RAW DATA section start

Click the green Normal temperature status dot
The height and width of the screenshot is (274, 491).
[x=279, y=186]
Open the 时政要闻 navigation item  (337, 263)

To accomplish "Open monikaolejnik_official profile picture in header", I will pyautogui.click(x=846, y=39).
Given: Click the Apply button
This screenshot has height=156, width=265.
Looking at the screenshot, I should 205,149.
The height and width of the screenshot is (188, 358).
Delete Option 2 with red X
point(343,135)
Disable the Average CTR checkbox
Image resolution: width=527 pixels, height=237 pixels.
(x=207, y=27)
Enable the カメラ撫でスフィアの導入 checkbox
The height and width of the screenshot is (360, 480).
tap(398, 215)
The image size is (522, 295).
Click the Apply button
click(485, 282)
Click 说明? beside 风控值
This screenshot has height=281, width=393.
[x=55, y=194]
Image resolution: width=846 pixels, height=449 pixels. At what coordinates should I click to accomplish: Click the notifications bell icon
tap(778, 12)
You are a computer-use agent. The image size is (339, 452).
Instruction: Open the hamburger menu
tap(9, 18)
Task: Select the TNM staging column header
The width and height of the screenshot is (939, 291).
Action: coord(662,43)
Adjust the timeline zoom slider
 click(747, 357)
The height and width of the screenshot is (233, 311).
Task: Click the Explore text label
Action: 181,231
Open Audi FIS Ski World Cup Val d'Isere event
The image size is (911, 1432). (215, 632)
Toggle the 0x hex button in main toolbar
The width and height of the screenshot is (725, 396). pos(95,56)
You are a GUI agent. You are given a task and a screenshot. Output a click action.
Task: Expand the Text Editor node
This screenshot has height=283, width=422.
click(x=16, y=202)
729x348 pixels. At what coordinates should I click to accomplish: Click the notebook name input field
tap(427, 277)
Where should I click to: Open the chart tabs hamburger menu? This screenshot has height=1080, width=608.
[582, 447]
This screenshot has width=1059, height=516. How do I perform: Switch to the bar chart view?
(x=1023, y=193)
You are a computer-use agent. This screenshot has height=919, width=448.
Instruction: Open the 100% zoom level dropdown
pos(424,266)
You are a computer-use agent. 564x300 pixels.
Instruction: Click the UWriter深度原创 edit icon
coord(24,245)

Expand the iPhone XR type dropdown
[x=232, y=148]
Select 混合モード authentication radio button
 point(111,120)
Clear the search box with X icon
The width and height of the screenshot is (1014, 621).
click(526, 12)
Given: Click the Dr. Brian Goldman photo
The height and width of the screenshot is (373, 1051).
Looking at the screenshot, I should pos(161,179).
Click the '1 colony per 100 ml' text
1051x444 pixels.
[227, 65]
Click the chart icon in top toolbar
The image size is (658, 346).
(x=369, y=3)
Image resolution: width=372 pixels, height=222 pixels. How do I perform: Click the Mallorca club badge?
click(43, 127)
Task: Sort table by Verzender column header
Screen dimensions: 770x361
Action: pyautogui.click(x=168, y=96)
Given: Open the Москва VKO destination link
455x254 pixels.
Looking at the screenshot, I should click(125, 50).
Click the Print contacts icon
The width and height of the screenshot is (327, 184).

RAW DATA section end

TO DO
Where the data above reaches the line holding "This screenshot has width=1059, height=516.", begin printing, and stop after the line holding "You are a computer-use agent. 564x300 pixels.". Each line must be reproduced exactly, with nothing else added.

EXPECTED ANSWER
This screenshot has width=1059, height=516. How do I perform: Switch to the bar chart view?
(x=1023, y=193)
You are a computer-use agent. This screenshot has height=919, width=448.
Instruction: Open the 100% zoom level dropdown
pos(424,266)
You are a computer-use agent. 564x300 pixels.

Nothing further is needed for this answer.